Related papers: ODIN: Disentangled Reward Mitigates Hacking in RLHF

ODIN: Disentangled Reward Mitigates Hacking in RLHF

URL: http://arxiv.org/abs/2402.07319v1
Date: Sun, 11 Feb 2024 22:40:12 GMT
Title: ODIN: Disentangled Reward Mitigates Hacking in RLHF
Authors: Lichang Chen, Chen Zhu, Davit Soselia, Jiuhai Chen, Tianyi Zhou, Tom Goldstein, Heng Huang, Mohammad Shoeybi, Bryan Catanzaro
Abstract summary: We study the issue of reward hacking on the response length, a challenge emerging in Reinforcement Learning from Human Feedback. A well-formatted, verbose but less helpful response from the LLMs can often deceive LLMs or even human evaluators to achieve high scores.

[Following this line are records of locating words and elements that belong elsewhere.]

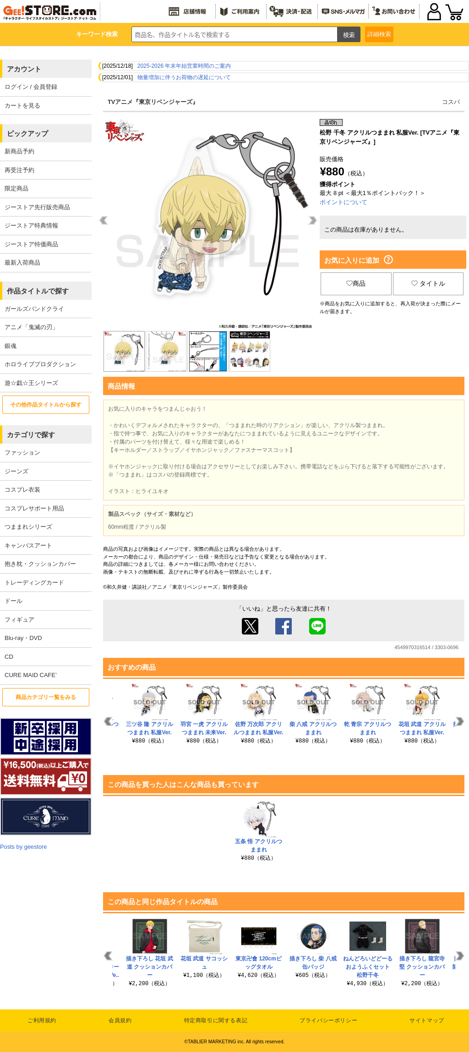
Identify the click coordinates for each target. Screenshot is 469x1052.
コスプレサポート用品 (34, 508)
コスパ (451, 101)
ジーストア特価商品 (31, 244)
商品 (355, 283)
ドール (13, 600)
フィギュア (19, 619)
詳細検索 (379, 34)
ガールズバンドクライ (34, 308)
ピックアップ (27, 133)
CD (9, 656)
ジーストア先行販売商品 (37, 207)
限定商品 (16, 188)
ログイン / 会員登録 (31, 86)
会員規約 (120, 1020)
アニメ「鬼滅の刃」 (31, 327)
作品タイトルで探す (38, 291)
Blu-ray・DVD (23, 637)
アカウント (24, 69)
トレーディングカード (34, 582)
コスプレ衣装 (22, 489)
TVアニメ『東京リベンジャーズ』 (153, 101)
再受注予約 (19, 170)
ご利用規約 (41, 1020)
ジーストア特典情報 (31, 225)
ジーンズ (16, 471)
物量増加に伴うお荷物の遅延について (184, 77)
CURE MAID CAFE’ (31, 675)
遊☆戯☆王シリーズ (31, 383)
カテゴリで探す (31, 435)
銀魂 (10, 345)
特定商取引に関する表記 (216, 1020)
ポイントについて (343, 202)
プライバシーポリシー (328, 1020)
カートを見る (22, 105)
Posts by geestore (23, 846)
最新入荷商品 (22, 262)
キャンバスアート (28, 545)
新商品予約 (19, 151)
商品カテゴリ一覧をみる (46, 697)
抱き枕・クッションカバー (40, 563)
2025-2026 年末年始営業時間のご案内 (184, 66)
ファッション (22, 452)
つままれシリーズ (28, 526)
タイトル (428, 283)
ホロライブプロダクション (40, 364)
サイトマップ (426, 1020)
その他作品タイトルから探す (46, 404)
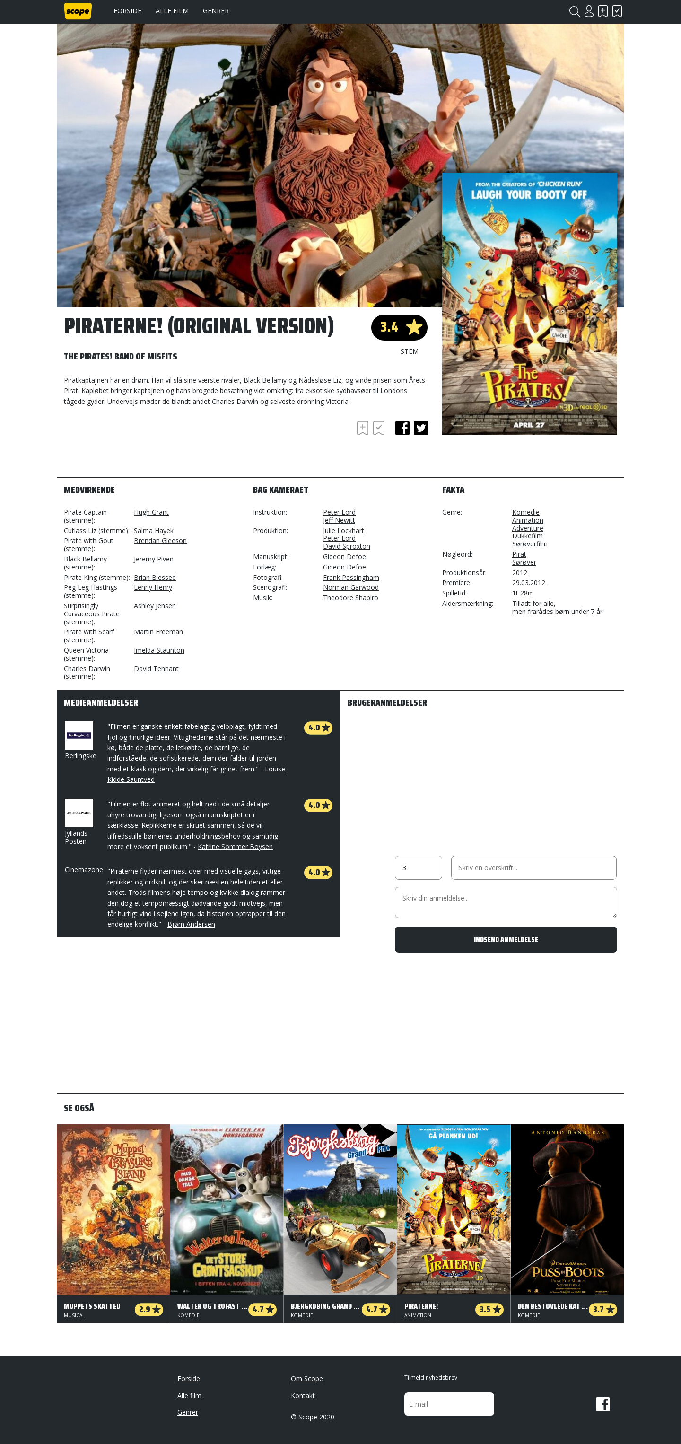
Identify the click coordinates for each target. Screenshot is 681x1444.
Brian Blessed (155, 577)
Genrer (216, 10)
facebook (402, 428)
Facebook (603, 1404)
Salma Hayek (154, 530)
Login (589, 11)
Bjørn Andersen (191, 923)
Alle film (172, 10)
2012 (519, 572)
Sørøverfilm (530, 543)
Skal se (603, 11)
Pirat (519, 554)
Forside (127, 10)
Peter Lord (339, 512)
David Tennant (156, 668)
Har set (617, 11)
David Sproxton (346, 546)
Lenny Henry (153, 587)
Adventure (527, 528)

Our approach almost eliminates the reward correlation with length, and improves the obtained policy by a significant margin.
Score: 127.35607931337019
License: http://creativecommons.org/licenses/by/4.0/
Abstract: In this work, we study the issue of reward hacking on the response length, a challenge emerging in Reinforcement Learning from Human Feedback (RLHF) on LLMs. A well-formatted, verbose but less helpful response from the LLMs can often deceive LLMs or even human evaluators to achieve high scores. The same issue also holds for some reward models in RL. To address the challenges in both training and evaluation, we establish a more reliable evaluation protocol for comparing different training configurations, which inspects the trade-off between LLM evaluation score and response length obtained by varying training hyperparameters. Based on this evaluation, we conduct large-scale studies, where the results shed insights into the efficacy of hyperparameters and tricks used in RL on mitigating length bias. We further propose to improve the reward model by jointly training two linear heads on shared feature representations to predict the rewards, one trained to correlate with length, and the other trained to decorrelate with length and therefore focus more on the actual content. We then discard the length head in RL to prevent reward hacking on length. Experiments demonstrate that our approach almost eliminates the reward correlation with length, and improves the obtained policy by a significant margin.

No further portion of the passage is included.